Aventurero, soldado y político italiano. La historia lo recuerda como pérfido y licencioso; no obstante, posiblemente su conducta fue similar a la de muchos de sus contemporáneos. Se dice que inspiró a Maquiavelo en su obra El Príncipe. Nació probablemente en Roma, hijo del cardenal Rodrigo Borgia (quien ocupó el solio pontificio con el nombre de Alejandro VI) y de Julia Farnesio; en 1480 fue "absuelto" de la ilegitimidad de su nacimiento por el papa Inocencio VIII. Soldado audaz y sin escrúpulos, fue hábil diplomático, el principal instrumento de su padre, quien empleó los poderes temporales del papado para extender las posesiones de los Borgia a expensas de los Orsini, Colonna y otras nobles familias italianas. Algunos historiadores sostienen que César fue el inspirador y su padre el hombre de paja. De cualquier forma, es cierto que en la época de Alejandro VI, los Borgia medraron a costa de los bienes de la Iglesia y de sus rivales.

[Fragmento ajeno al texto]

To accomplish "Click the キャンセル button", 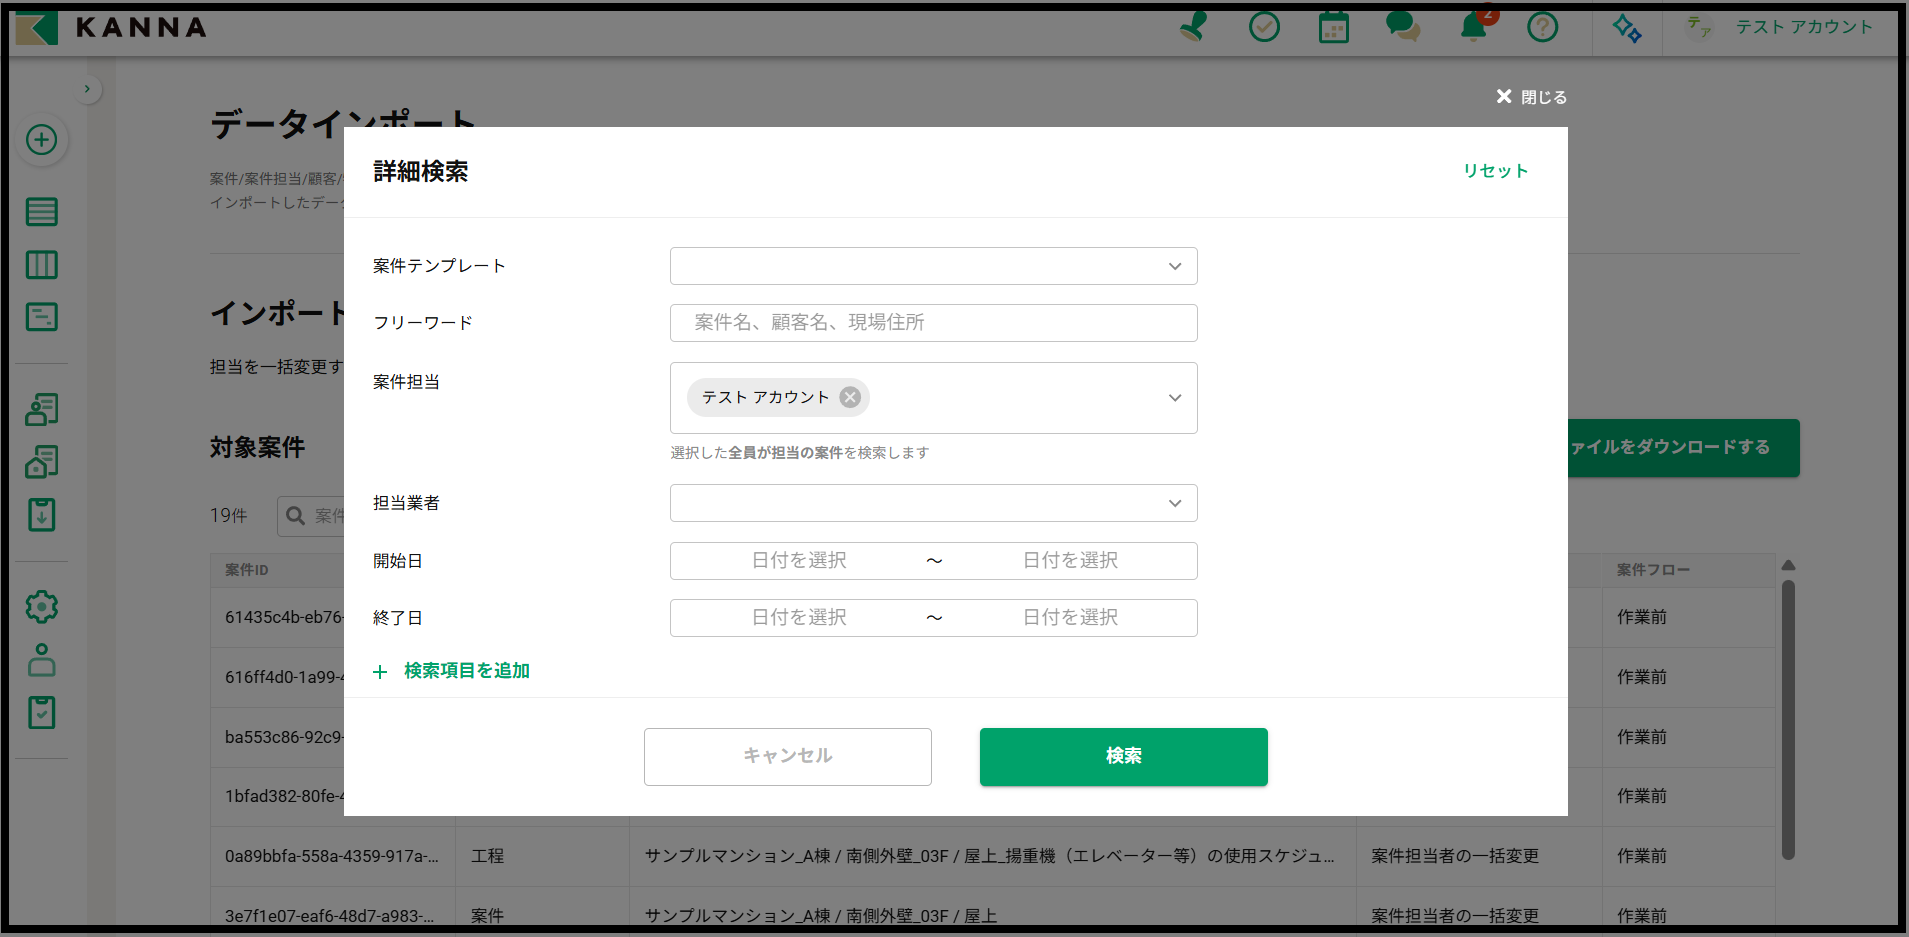I will tap(787, 756).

En 1492, siete días después de que Alejandro fuera coronado papa, César fue nombrado arzobispo de Valencia; continuó residiendo en el Vaticano y alcanzó el capelo cardenalicio un año después; pero su carácter no se acomodaba a las órdenes religiosas y menos a la dignidad de cardenal, por lo que se acordó en 1498 dispensarle de las obligaciones y enviarlo como legado pontificio a Francia. Un año antes había estado involucrado en el asesinato de su hermano Juan, duque de Gandia, porque -según se dijo- recelaba de la influencia que ejercía este sobre su padre.
Cuando Alejandro anuló el matrimonio de Luis XII, César fue recompensado con el nombramiento de duque de Valentinois. Al mando de tropas francesas y con el apoyo papal efectuó la conquista de la Romaña, región que había rehusado aceptar la supremacía pontificia. Luego derrotó a los Sforza y Malatesta, intervino en la muerte de los dos príncipes de Faenza, y acompañó a Luis XII en la ignominiosa invasión de Nápoles. Apareciendo como defensor de los derechos temporales de los papas tomó Urbino y Camerino; más en realidad planeaba crear para sí mismo un gran reino. La muerte de su padre -posiblemente por envenemiento- en 1503, puso fin a su ambición.
En 1504 fue vencido por una coalición de sus enemigos. Apresado por el nuevo papa Julio II, fue obligado a devolver a la Iglesia todas sus posesiones, y se le envió a España al cuidado de Gonzalo de Córdoba. El monarca español Fernando el Católico lo apresó; logró escapar en 1506 y se refugió en la corte de Navarra, donde falleció en oscuro combate, luchando contra un grupo de rebeldes.